5 - Bhuiyan A, Wong TY, Ting DSW, Govindaiah A, Souied EH, Smith RT. Artificial Intelligence to Stratify Severity of Age-Related Macular Degeneration (AMD) and Predict Risk of Progression to Late AMD. Transl Vis Sci Technol. 2020 Apr 24;9(2):25. doi: 10.1167/tvst.9.2.25. PMID: 32818086; PMCID: PMC7396183.

6 - Li E, Donati S, Lindsley KB, Krzystolik MG, Virgili G. Treatment regimens for administration of anti-vascular endothelial growth factor agents for neovascular age-related macular degeneration. Cochrane Database Syst Rev. 2020 May 5;5(5):CD012208. doi: 10.1002/14651858.CD012208.pub2. PMID: 32374423; PMCID: PMC7202375.

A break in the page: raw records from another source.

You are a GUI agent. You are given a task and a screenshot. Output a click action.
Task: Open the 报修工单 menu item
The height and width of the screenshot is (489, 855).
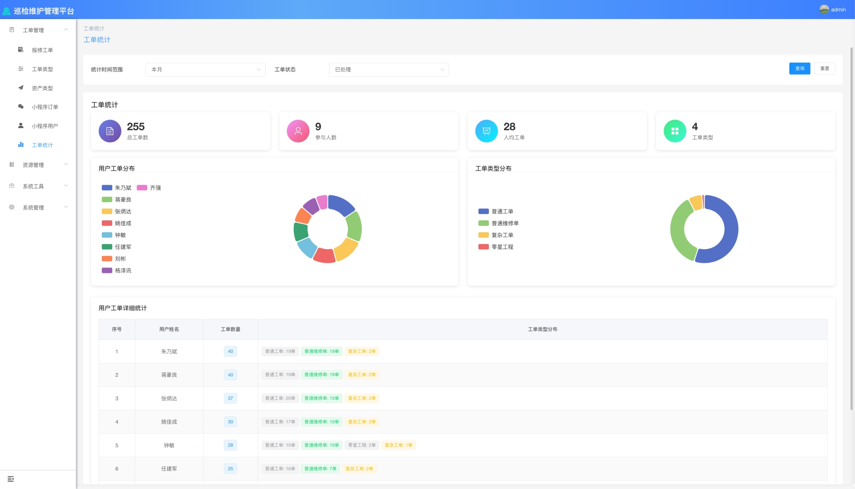click(x=42, y=50)
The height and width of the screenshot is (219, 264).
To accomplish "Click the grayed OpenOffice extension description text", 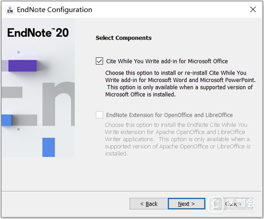I will pyautogui.click(x=177, y=139).
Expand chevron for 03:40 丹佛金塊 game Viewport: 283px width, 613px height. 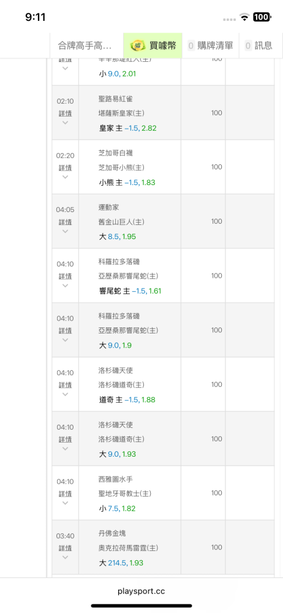click(66, 557)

7 - Emre, T., Chakravarty, A., Rivail, A., Riedl, S., Schmidt-Erfurth, U., Bogunovic, H. (2022). TINC: Temporally Informed Non-contrastive Learning for Disease Progression Modeling in Retinal OCT Volumes. In: Wang, L., Dou, Q., Fletcher, P.T., Speidel, S., Li, S. (eds) Medical Image Computing and Computer Assisted Intervention MICCAI
2022. MICCAI 2022. Lecture Notes in Computer Science, vol 13432. Springer, Cham. https://doi.org/10.1007/978-3-031-16434-7 60

8 - Antoine Rivail, Ursula Schmidt-Erfurth, Wolf DieterVogel, Sebastian M. Waldstein, Sophie Riedl, Christoph Grechenig, Zhichao Wu, and Hrvoje Bogunovic, Modeling disease progression in retinal octs with longitudinal self-supervised learning, Lecture Notes in Computer Science (including subseries Lecture Notes in Artificial Intelligence and Lecture Notes in Bioinformatics), vol. 11843 LNCS, pp. 44-52, 2019.